:: RECORD EXTRACTS
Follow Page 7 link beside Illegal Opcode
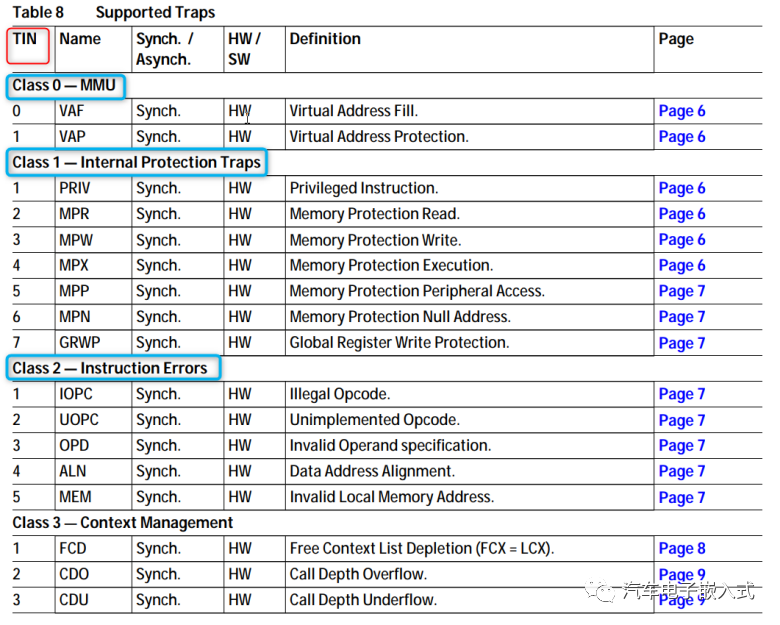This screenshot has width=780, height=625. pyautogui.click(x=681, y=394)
::::
:: RECORD EXTRACTS
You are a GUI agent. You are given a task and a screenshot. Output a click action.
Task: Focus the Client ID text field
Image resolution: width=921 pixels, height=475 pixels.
::::
→ **DESCRIPTION OF THE TASK**:
Output the lines above exactly, but only those between the line holding "You are a GUI" and the line holding "Image resolution: width=921", inclusive.

→ **RESULT FOR THIS TASK**:
You are a GUI agent. You are given a task and a screenshot. Output a click action.
Task: Focus the Client ID text field
Image resolution: width=921 pixels, height=475 pixels.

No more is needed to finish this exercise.